Harry Connick, Jr. / Branford Marsalis: A Duo Occasion

Connick had to work to keep up with Marsalis, which he did apart from in quality of banter. Even though he'd the only voice mike.

Harry Connick, Jr. / Branford Marsalis

A Duo Occasion

MPAA rating: N/A
Label: Marsalis Music
UK Release Date: 2005-11-14
US Release Date: 2005-11-22
Artist website

The Ottawa Jazz Festival programmed this pair in the wake of Occasion, the planned Marsalis label solo piano CD by Connick: Branford Marsalis's plan to guest on two titles on that set got changed during the studio session, which turned into a duet. And, I suppose, it also functioned as a rehearsal for the present performance, a proper concert, announcements and banter and other factors operating to mutually complementary effect. Not least because for so much of it the pair just get on with playing.

There is some sort of standing joke about Connick supposing he is the man who really ought to be playing piano in Branford M's band. What happens on this date suggests the question could hardly be a serious one, since unlike, say, Joey Calderazzo, the most recent Branford M. pianist I've heard -- and unlike scores, hundreds of jazz pianists worldwide in performance, from Teddy Wilson to Paul Kuhn (ancient German and also like Connick a crooner) -- Connick shows scant interest in building a stylistically uniform jazz improvisation pretty much anywhere on this disc.

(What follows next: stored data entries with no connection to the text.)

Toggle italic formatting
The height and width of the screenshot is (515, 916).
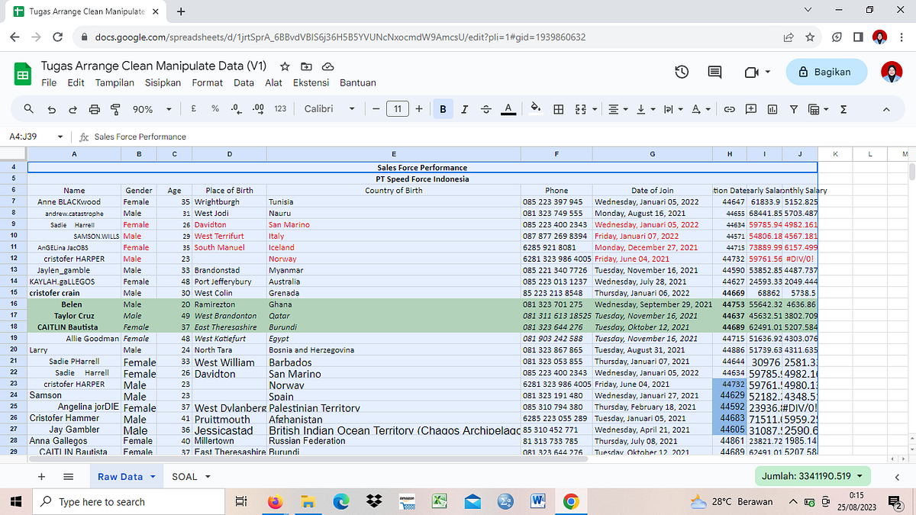(464, 108)
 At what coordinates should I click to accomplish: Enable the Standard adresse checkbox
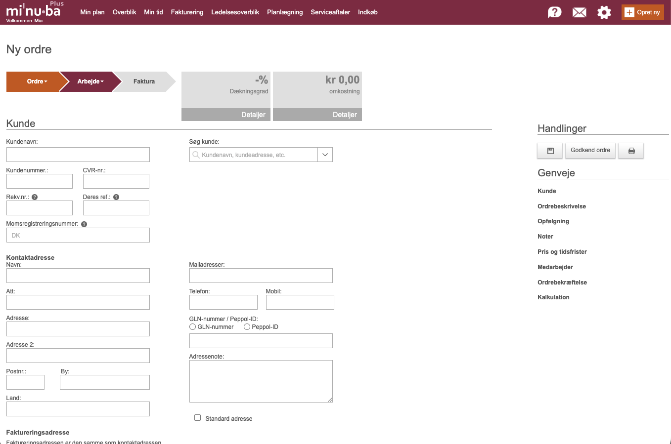[198, 418]
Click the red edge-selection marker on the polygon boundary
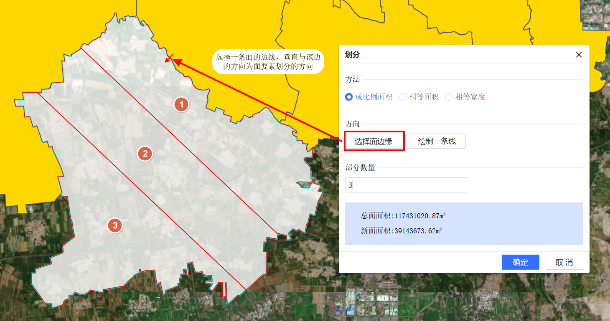Image resolution: width=610 pixels, height=321 pixels. point(169,58)
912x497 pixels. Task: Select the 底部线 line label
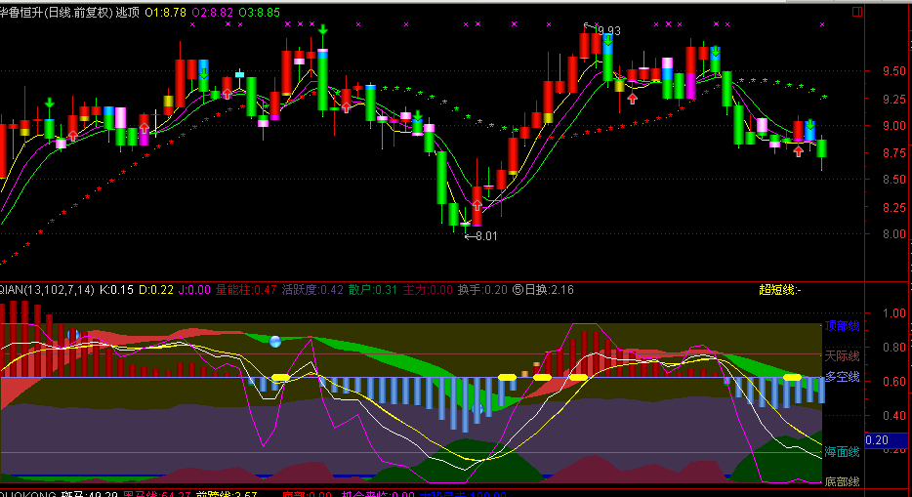(842, 481)
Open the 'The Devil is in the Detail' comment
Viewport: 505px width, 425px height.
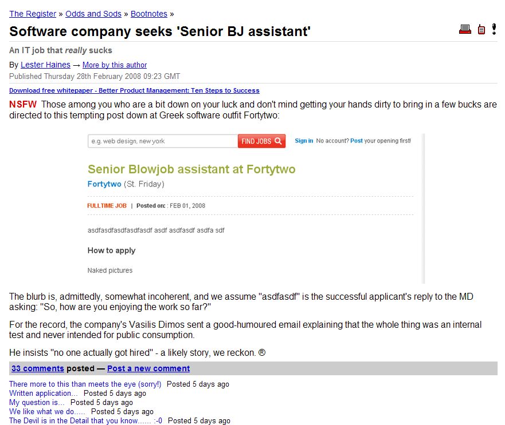click(x=85, y=420)
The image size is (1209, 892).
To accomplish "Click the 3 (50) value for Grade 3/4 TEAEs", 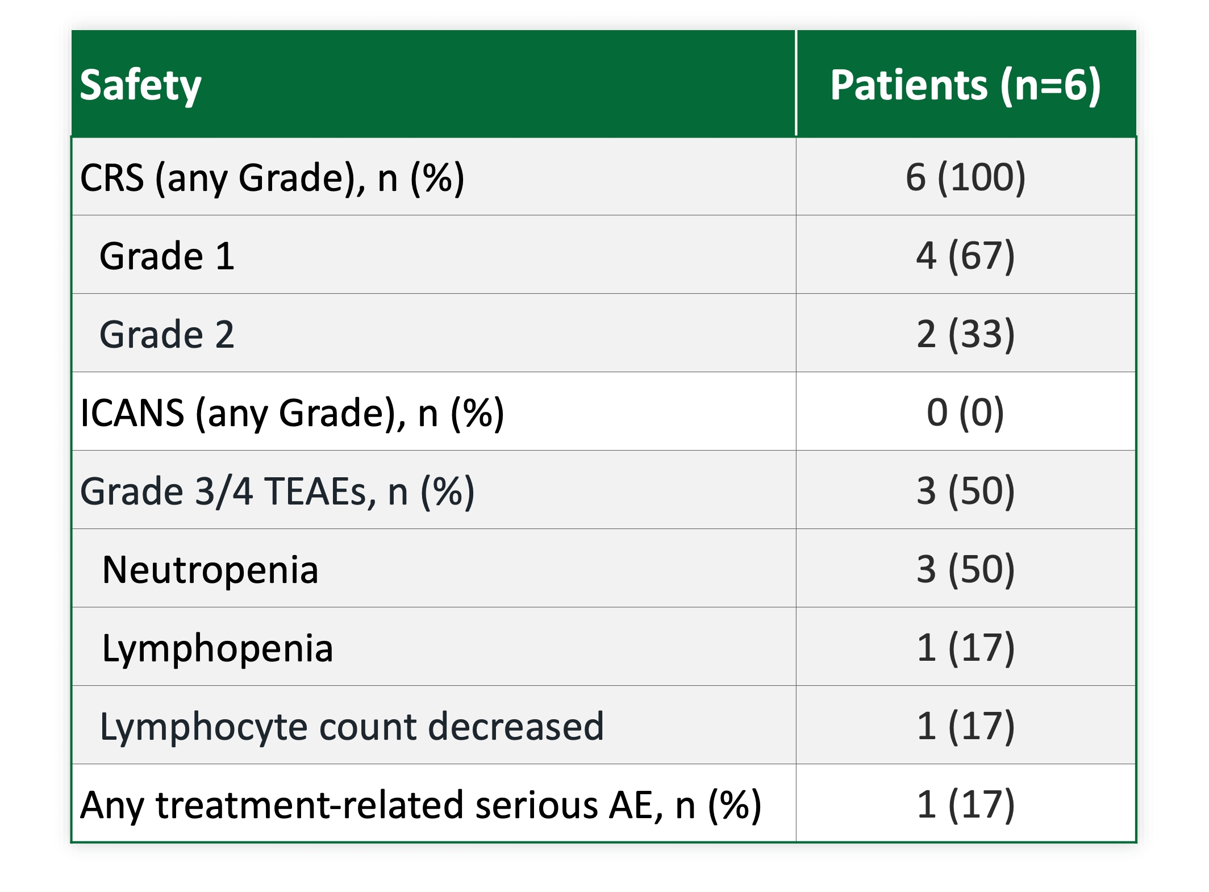I will click(965, 491).
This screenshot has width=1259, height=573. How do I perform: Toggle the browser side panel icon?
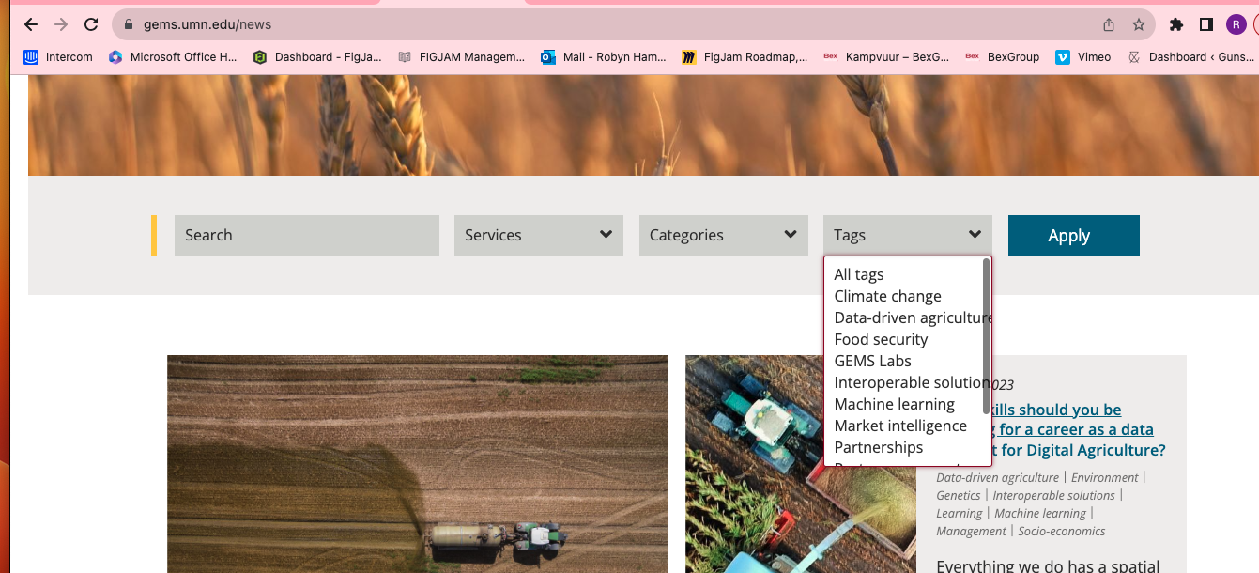1206,24

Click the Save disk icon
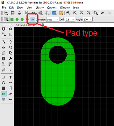13,13
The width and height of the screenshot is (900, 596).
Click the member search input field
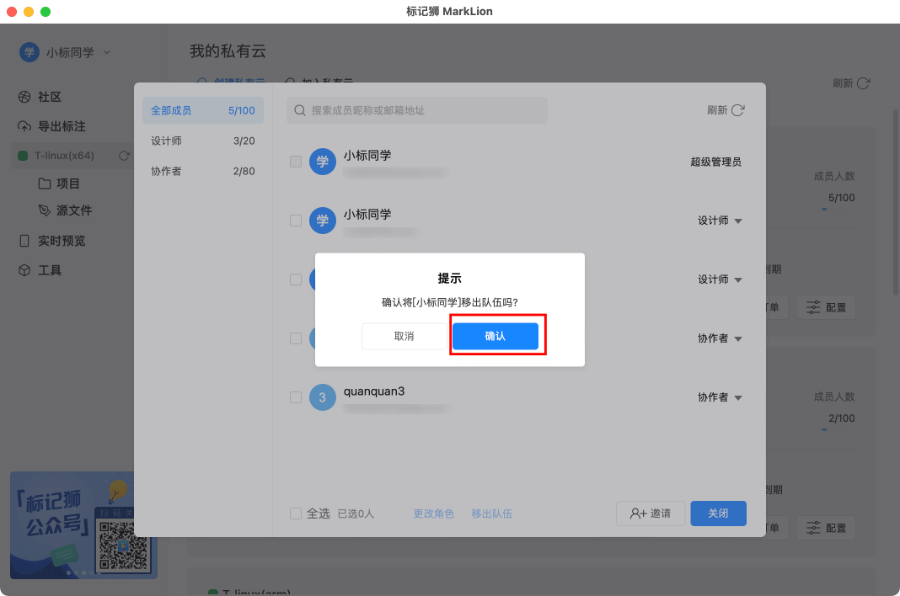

This is not a negative or negating observation, nor is his telling the Ottawa audience at the start that among a range of activities (acting, singing), what matters most to him is piano. He has technique, he accesses several historical styles (I mean much better than merely approximates them), and a sophisticated harmonic sense. At least in this sort of music, this set with that saxophonist (who is musically a class above Connick and most others), he's a highly congenial eccentric or idiosyncratic pianist on the margin of a jazz mainstream. Exactly the same can be said of numbers of Caribbean and Latin American and African pianists -- resemblances with and differences from Eddie Palmieri might be interesting to check out, although the ethos is more that of Professor Longhair, or James Booker when not hopped up and playing rock with extensive quotations from Rakhmaninov concerti! Of course, pianists on the margin of jazz, if they aren't effete -- and Connick's very much not that -- are a huge resource.

The opening track, "Chattanooga Choo Choo", is a perfect example of the Connick collage, with stretches worthy of some less outlandish free improvisation and fragmentary, but substantial passages of stride and swing and other jazz interspersed. In comes Branford M. for the remainder of the performance, hailed in advance and at length as Harry's hero. Later on, Connick stares out with an awed expression at the saxophonist and sighs, "I can't believe I'm here like this." Then, he says, this guy (Branford M.) used to beat up on the eight year old Connick. Almost nicely in comparison with the behaviour toward little Harry of an apparent monster called Wynton.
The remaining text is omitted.